Flight 24

Conducted 4/20/2013 –

John’s flight report to the Cozy list is below:

“In my last report I mentioned that I had completed the stall and stability test series at MGW. Having tested to a new weight limit, it was time for a complete condition inspection.

I had gotten a video borescope a couple months ago, and decided that this CI would be a great time to play with it. After completing the rest of the CI, I ran the engine up to temp and conducted a compression check. All was fine, so after letting the engine cool down, I started peeking in the cylinders with the borescope. All looked good on the first 3 cylinders I looked at. The last one I looked at (#1), I found a strange mark on the cylinder wall. It looked like a burn mark, or a piece of carbon stuck to it or something. The attached still11.jpg shows what I saw with the scope. I sent some pics to my FAA DAR, the engine shop that did the crankcase work, and to the manufacture of the cylinders. No one knew what to make of it. The manufacture suggested replacing the cylinder (possibly under warranty depending on what the mark was).

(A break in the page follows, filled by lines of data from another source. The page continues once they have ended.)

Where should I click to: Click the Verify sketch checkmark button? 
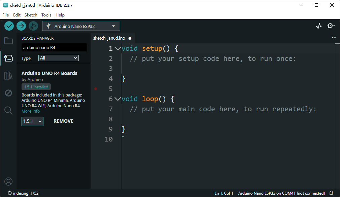[x=9, y=26]
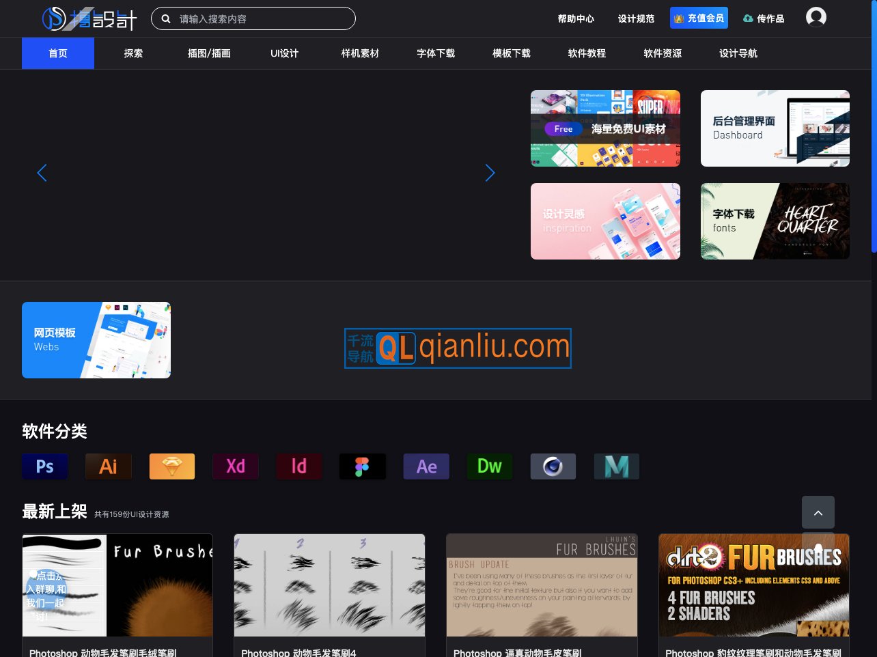Open the After Effects (Ae) category

(x=426, y=466)
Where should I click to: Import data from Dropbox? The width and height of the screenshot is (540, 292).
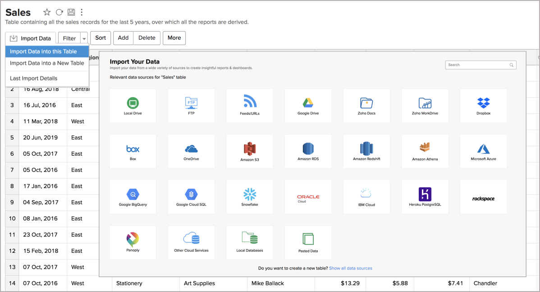click(x=483, y=105)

I pulled the cylinder and found that the mark was actually a spot polished to a mirror like finish (see the attached pic IMG2781.jpg for a little better view). I sent the next set of pics off to the manufacture who explained that it was likely a hydrogen bubble formed behind the nickel plating and due to expansion differences, that spot was pushed tighter against the rings creating the accelerated wear. They shipped me a new cylinder, and I spent last week replacing it. The good news is that I caught it early, before the plating in that area began flaking off. The bad news is that now I had to interrupt flight testing to spend a couple hours concentrating on breaking in Cylinder #1.

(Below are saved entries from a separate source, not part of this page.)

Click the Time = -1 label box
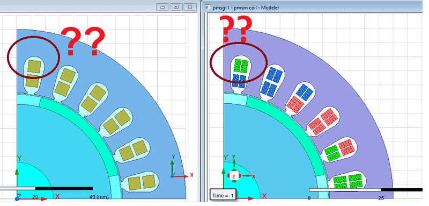 [x=223, y=196]
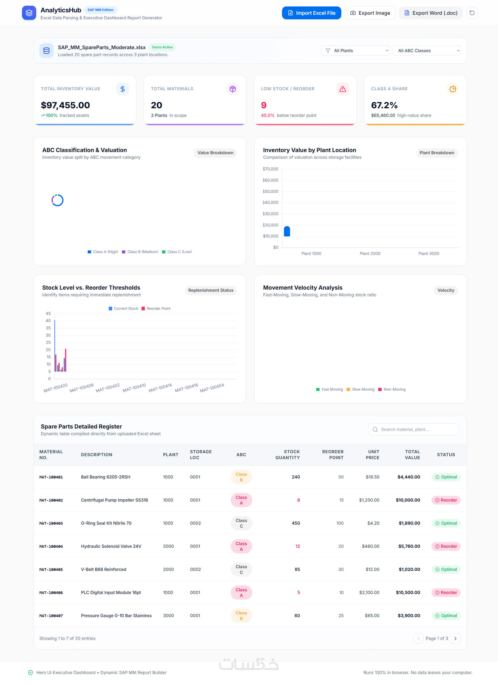The height and width of the screenshot is (684, 498).
Task: Click the blue Plant 1000 bar
Action: 287,232
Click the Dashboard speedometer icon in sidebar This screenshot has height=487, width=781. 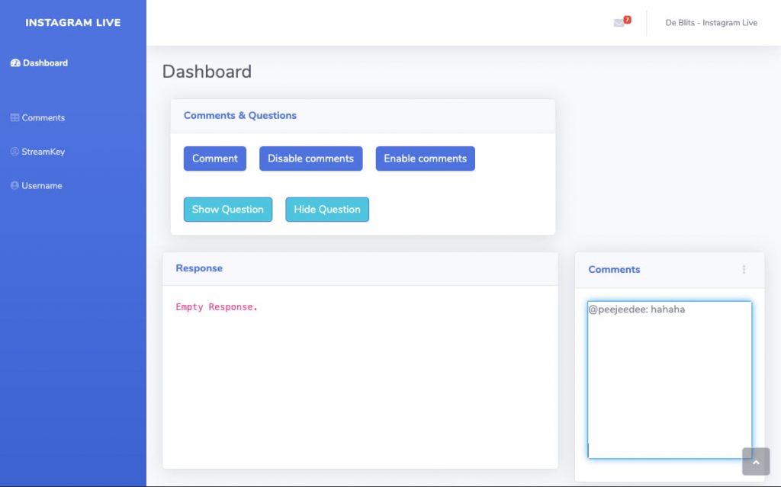(x=15, y=63)
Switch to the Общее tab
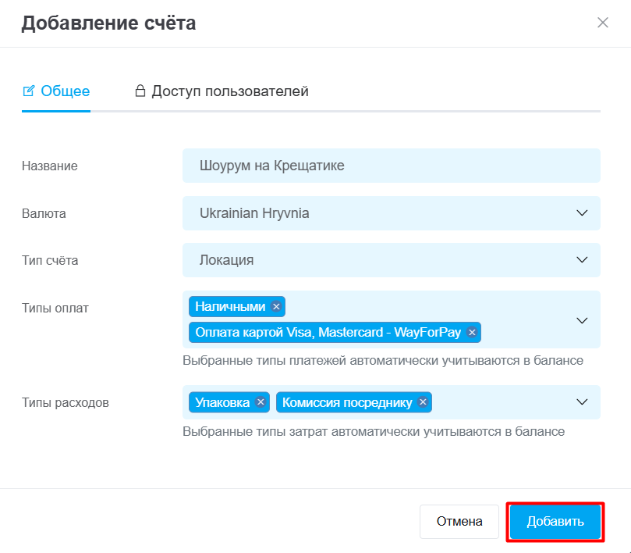 65,91
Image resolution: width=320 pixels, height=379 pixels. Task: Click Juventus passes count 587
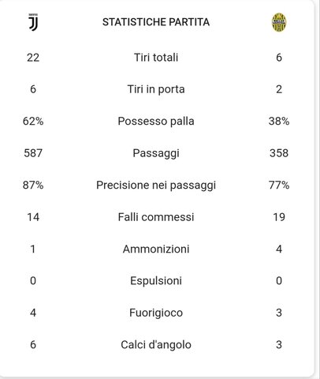pos(33,153)
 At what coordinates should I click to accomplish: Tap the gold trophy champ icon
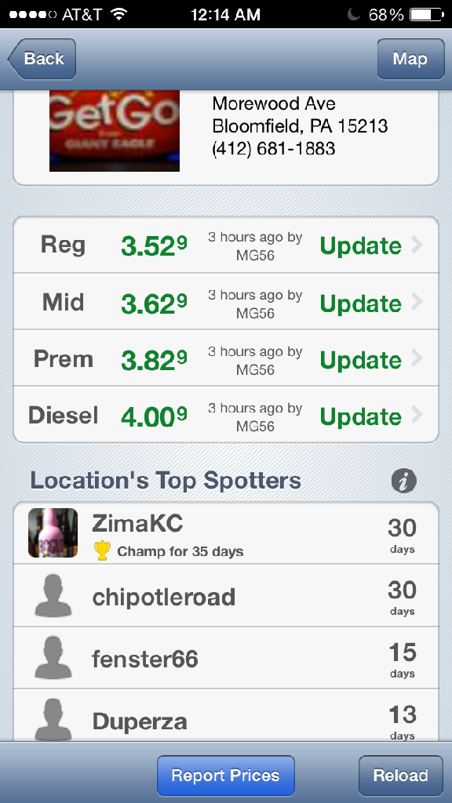pyautogui.click(x=103, y=550)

On Saturday, the winter that just won’t end relented for a bit and allowed me to conduct some flying. I tried to follow the Lycoming break in procedure as best I could given that the engine is now mounted to the plane, and it had to keep me in the air as well. The only good part about this never ending winter we’ve had here, is that it was still only 25F on Saturday morning, so cooling was no problem what so ever. The flight went well, the engine performed flawlessly, and after 2 hours I landed and pulled the cowl to inspect the engine.”